WHAT IS EXPECTED:
Reproduce verbatim every line from the one containing "Viewport: 1456px width, 819px" down to the one containing "click(x=681, y=180)", both included, and output nothing else. Omit the pictures from your answer.

[MATERIAL PROVIDED start]

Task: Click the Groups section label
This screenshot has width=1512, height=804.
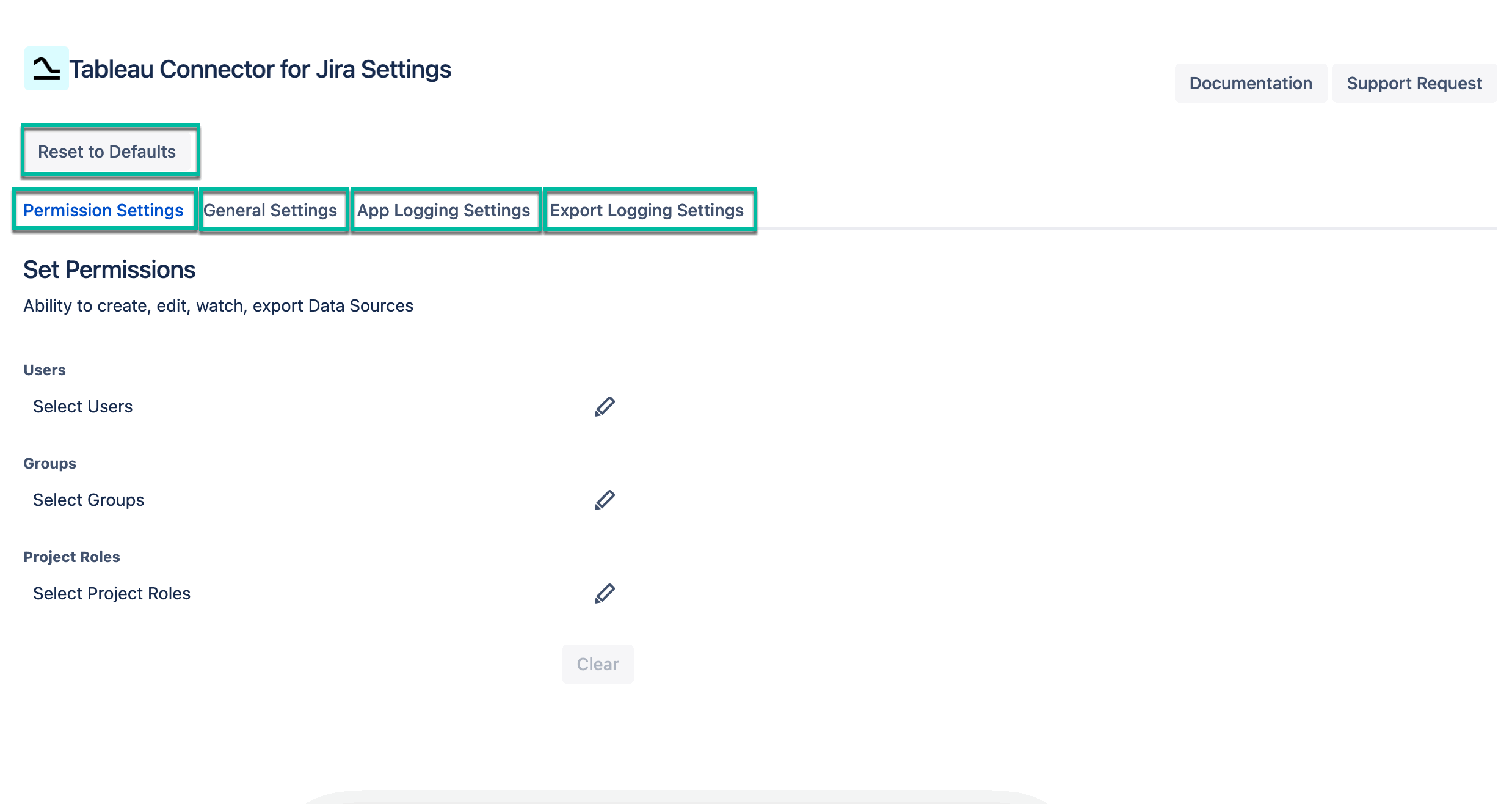Action: click(49, 462)
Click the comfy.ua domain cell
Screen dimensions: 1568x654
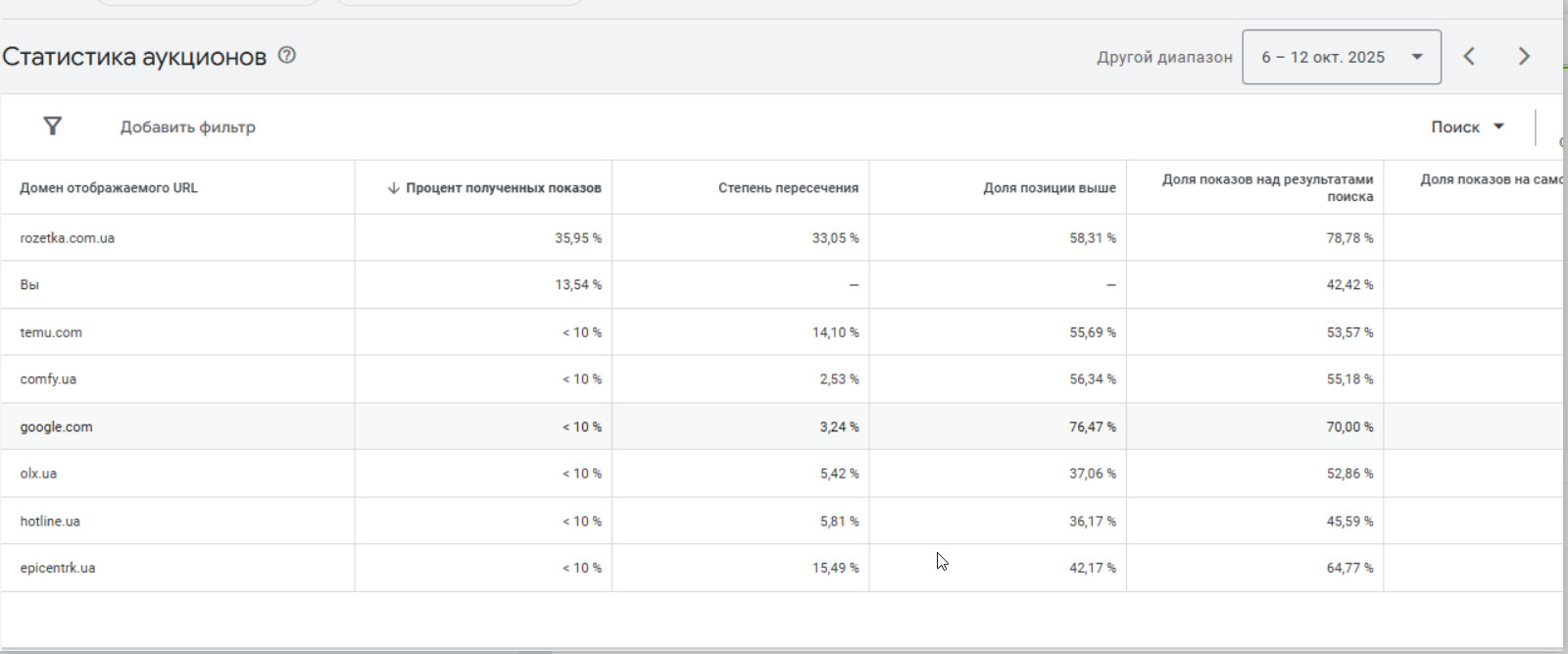[x=48, y=379]
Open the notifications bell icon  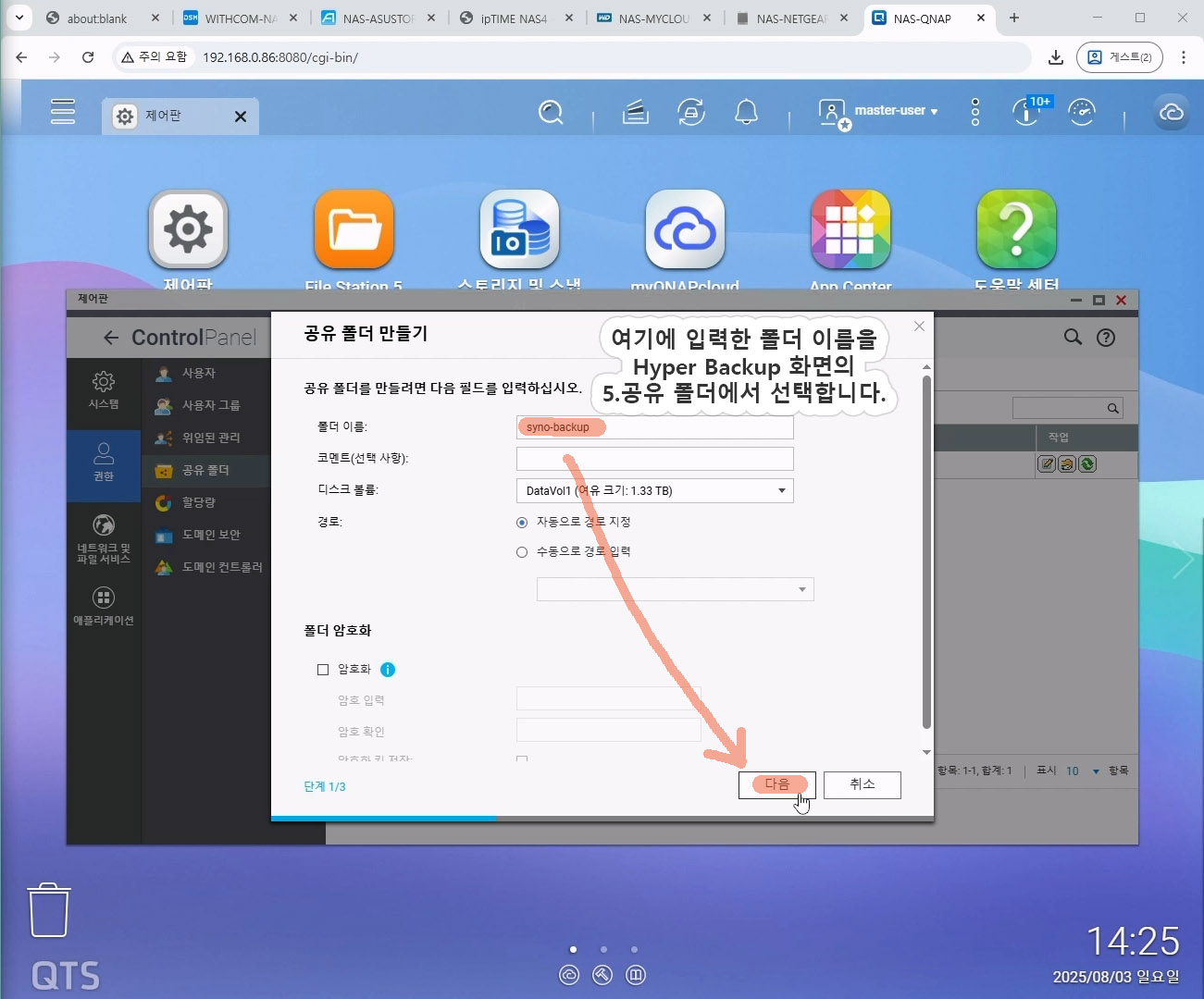point(746,113)
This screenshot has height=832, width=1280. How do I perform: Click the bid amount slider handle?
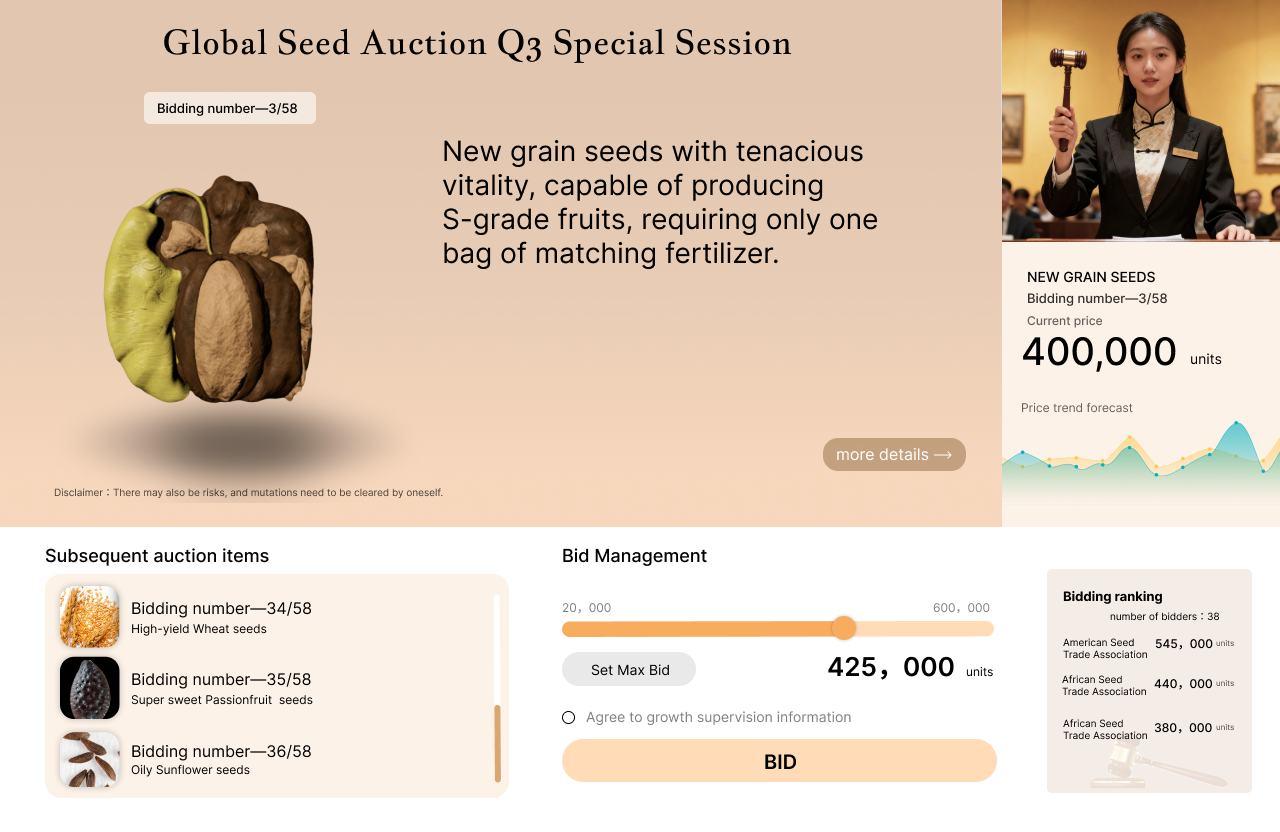(844, 628)
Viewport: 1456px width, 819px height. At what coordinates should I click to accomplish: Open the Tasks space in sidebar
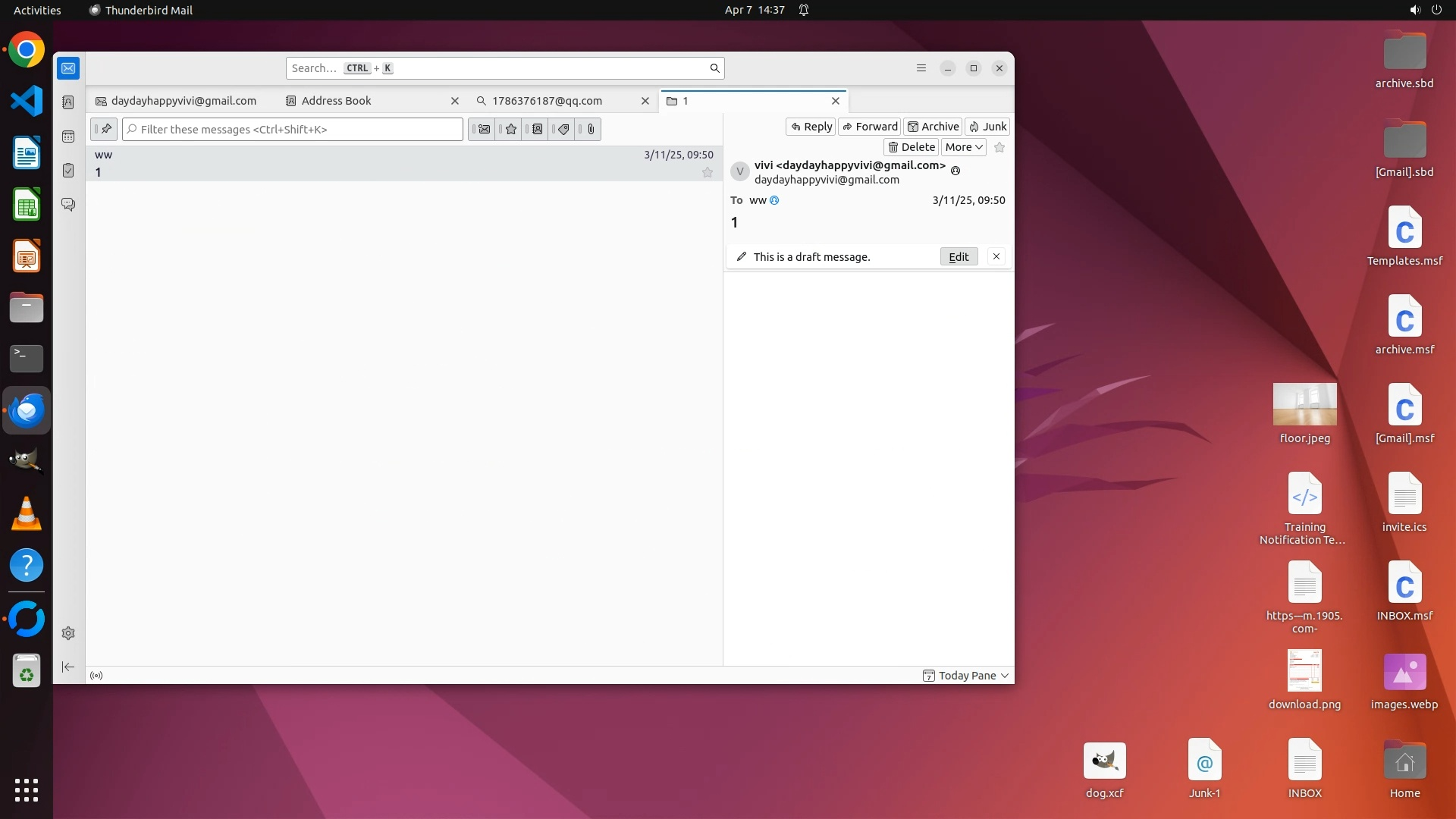click(68, 171)
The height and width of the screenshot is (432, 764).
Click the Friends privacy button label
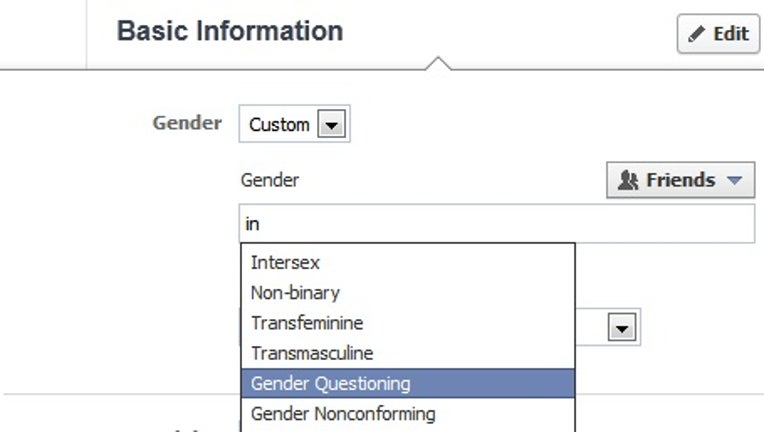click(x=681, y=180)
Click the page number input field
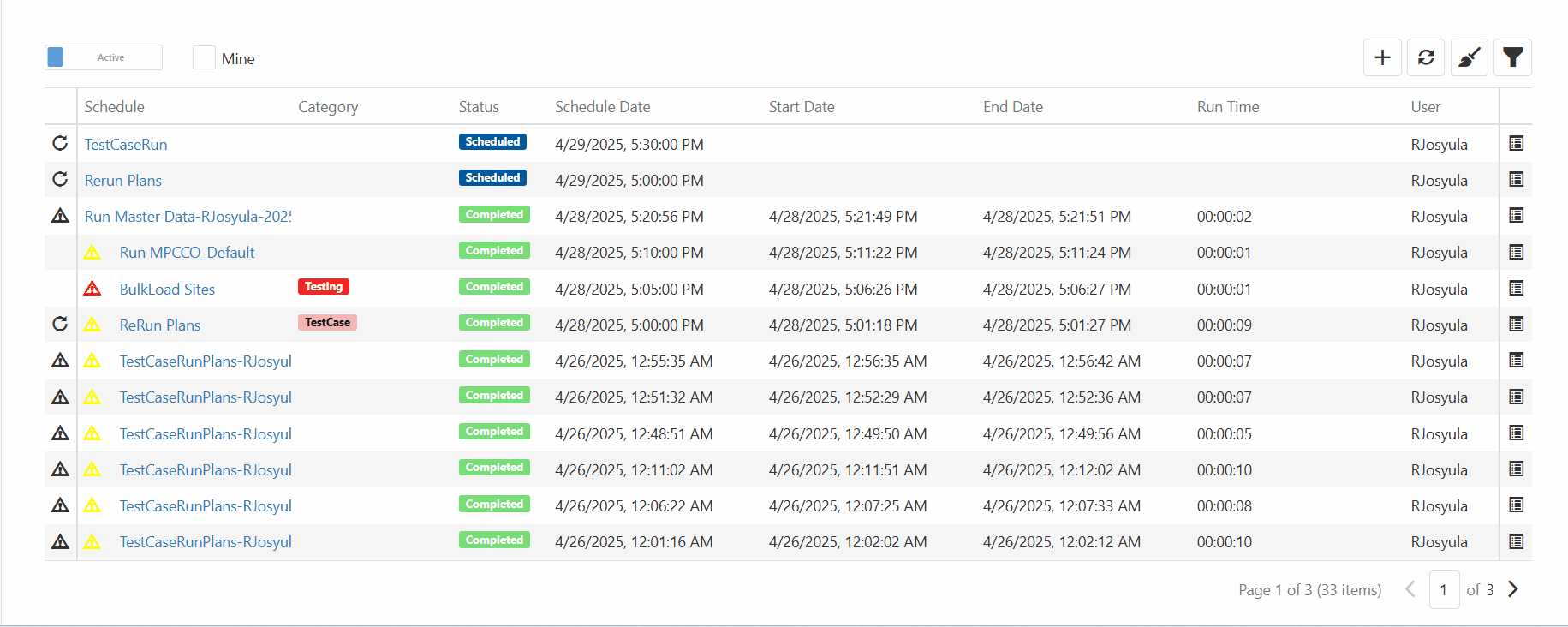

[MATERIAL PROVIDED end]

ANSWER TO THIS EXERCISE:
Viewport: 1456px width, 819px height. At what coordinates should I click to accomplish: Open the Tasks space in sidebar
click(68, 171)
The height and width of the screenshot is (432, 764).
Click the Friends privacy button label
click(x=681, y=180)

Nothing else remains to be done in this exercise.